Melatonin (N-acetyl-5-methoxytryptamine; MT) has been shown to have a protective effect against sepsis-induced renal injury, however, the mechanisms underlying the function of MT remain to be elucidated. Therefore, in the present study, the potential mechanisms underlying the preventive role of MT in sepsis-induced renal injury were investigated. Hematoxylin and eosin staining was used to detect the effect of MT on the reduction of renal tissue damage, and immunohistochemistry (IHC), ELISA and western blot analysis were performed to determine the influence of MT on the protein expression of PTEN-induced putative kinase 1 (PINK1), nucleotide-oligomerization binding domain and leucine-rich repeat pyrin domain-containing 3 (NLRP3), apoptosis-associated speck-like protein containing a C-terminal caspase recruitment domain (ASC1), interleukin (IL)-18, IL-1 beta, IL-6 and cleaved caspase-1. Finally, a TUNEL assay was used to compare the rate of apoptosis of renal tissues among the sham, cecal ligation and puncture (CLP), and CLP + MT groups.
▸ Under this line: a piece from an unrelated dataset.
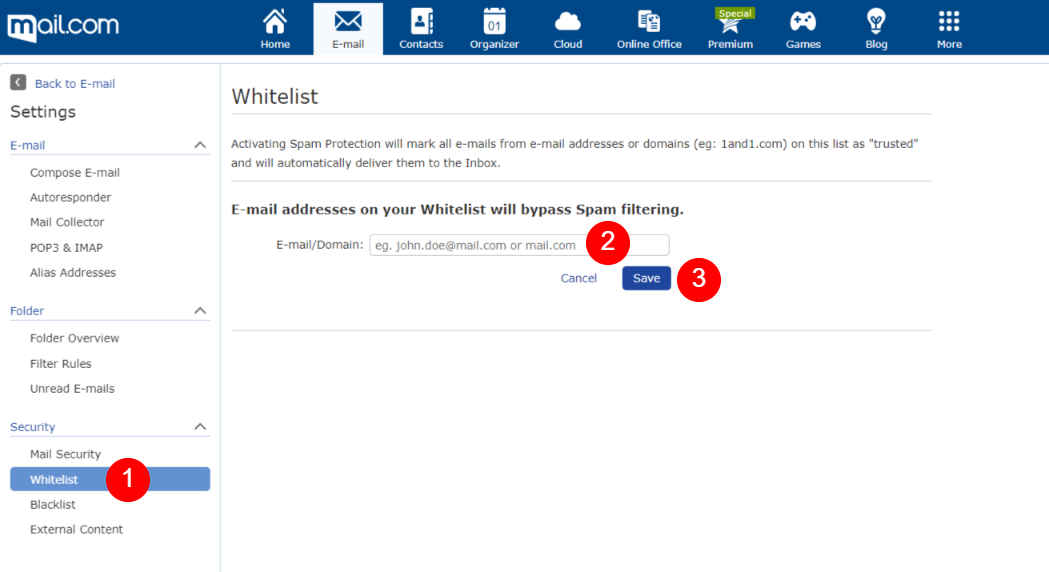
Task: Collapse the E-mail settings section
Action: (x=200, y=146)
The extent of tissue damage in the CLP group was the highest and the extent of tissue damage in the sham group was the lowest. The IHC and western blot analysis showed that the sham group had the highest protein level of PINK1, whereas the CLP group had the lowest protein level of PINK1. By contrast, the sham group had the lowest protein level of NLRP, whereas the CLP group had the highest level of NLRP3. Furthermore, CLP treatment enhanced the protein expression of ASC1 and cleaved caspase-1, whereas the administration of MT reduced the protein expression of ASC1 and cleaved caspase-1 to a certain degree. Finally, the apoptotic rate was found to be the highest in the CLP group and the lowest in the sham group. Taken together, in evaluating the therapeutic effect of MT on sepsis-induced renal injury, the results of the present study showed that MT alleviated sepsis-induced renal injury by regulating the expression of PINK1, Parkin1, NLRP3, ASC and cleaved caspase-1 in rats.